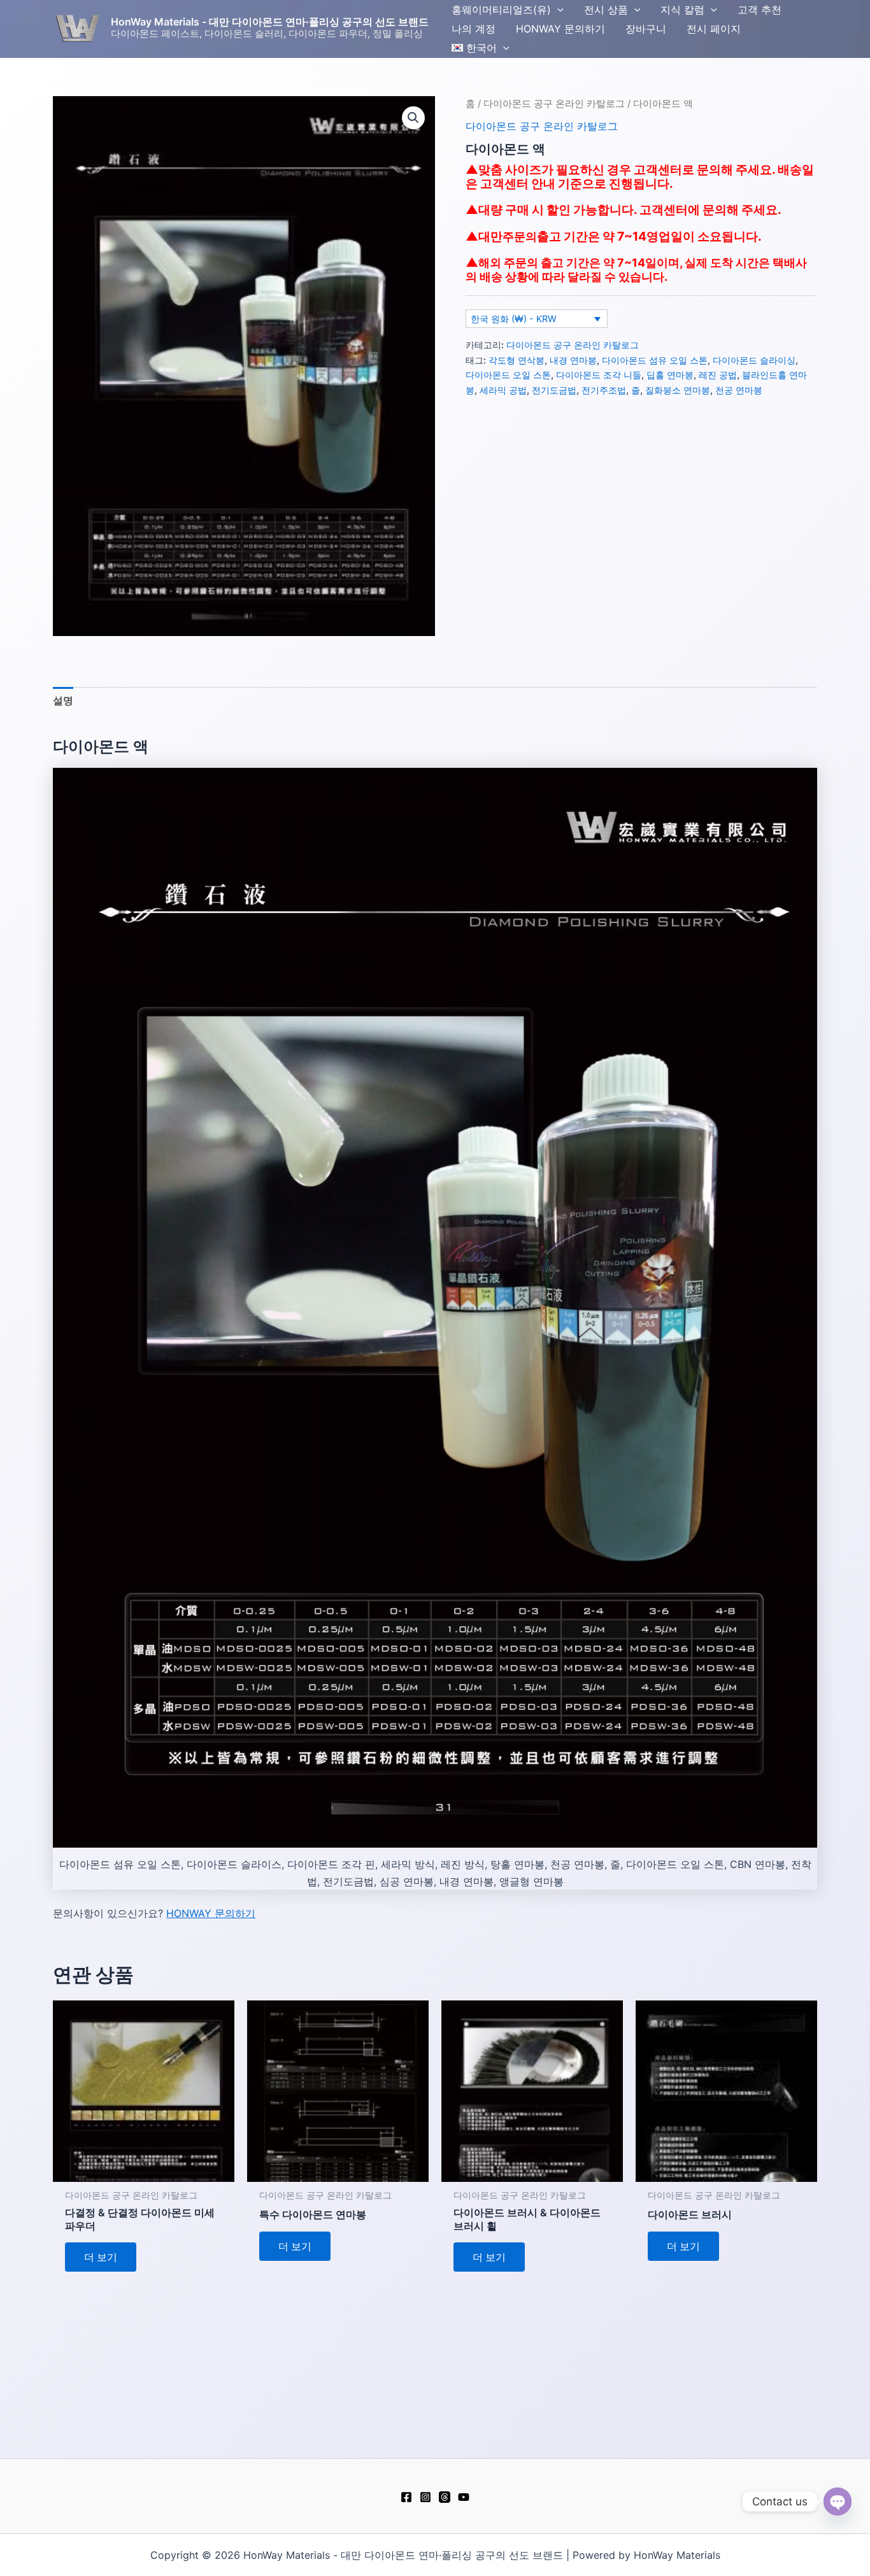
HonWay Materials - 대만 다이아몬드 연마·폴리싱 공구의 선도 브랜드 (270, 21)
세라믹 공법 (503, 390)
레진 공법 (718, 374)
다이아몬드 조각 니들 (598, 374)
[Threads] (444, 2497)
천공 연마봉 (738, 390)
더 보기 (100, 2257)
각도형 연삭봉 (516, 360)
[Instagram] (425, 2497)
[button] (557, 9)
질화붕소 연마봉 (677, 390)
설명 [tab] (63, 700)
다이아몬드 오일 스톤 (508, 374)
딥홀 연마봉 (670, 374)
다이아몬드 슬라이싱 (754, 360)
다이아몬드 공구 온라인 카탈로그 (554, 104)
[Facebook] (406, 2497)
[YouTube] (463, 2497)
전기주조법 (603, 390)
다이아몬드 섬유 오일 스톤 (655, 360)
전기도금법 (554, 390)
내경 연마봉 (573, 360)
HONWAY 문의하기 (210, 1913)
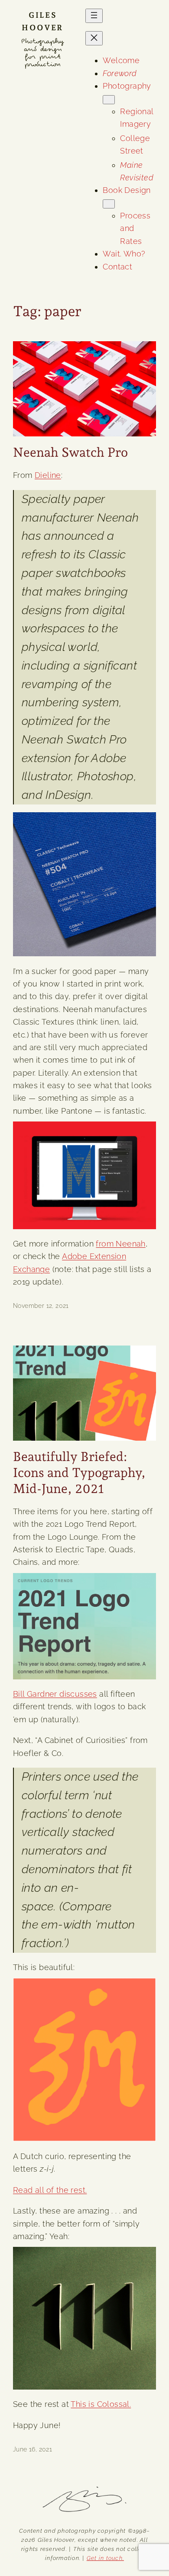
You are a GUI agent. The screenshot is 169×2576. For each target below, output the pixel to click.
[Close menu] (94, 38)
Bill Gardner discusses (55, 1693)
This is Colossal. (101, 2404)
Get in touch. (105, 2558)
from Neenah (120, 1243)
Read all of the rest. (50, 2190)
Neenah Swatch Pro (70, 452)
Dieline (48, 475)
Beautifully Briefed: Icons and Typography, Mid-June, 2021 (79, 1472)
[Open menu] (94, 16)
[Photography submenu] (109, 99)
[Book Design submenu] (109, 203)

What you should do:
Give again only the lines starting at the one that contains "[Close menu] (94, 38)" and running to the end of the data.

Worked solution:
[Close menu] (94, 38)
Bill Gardner discusses (55, 1693)
This is Colossal. (101, 2404)
Get in touch. (105, 2558)
from Neenah (120, 1243)
Read all of the rest. (50, 2190)
Neenah Swatch Pro (70, 452)
Dieline (48, 475)
Beautifully Briefed: Icons and Typography, Mid-June, 2021 (79, 1472)
[Open menu] (94, 16)
[Photography submenu] (109, 99)
[Book Design submenu] (109, 203)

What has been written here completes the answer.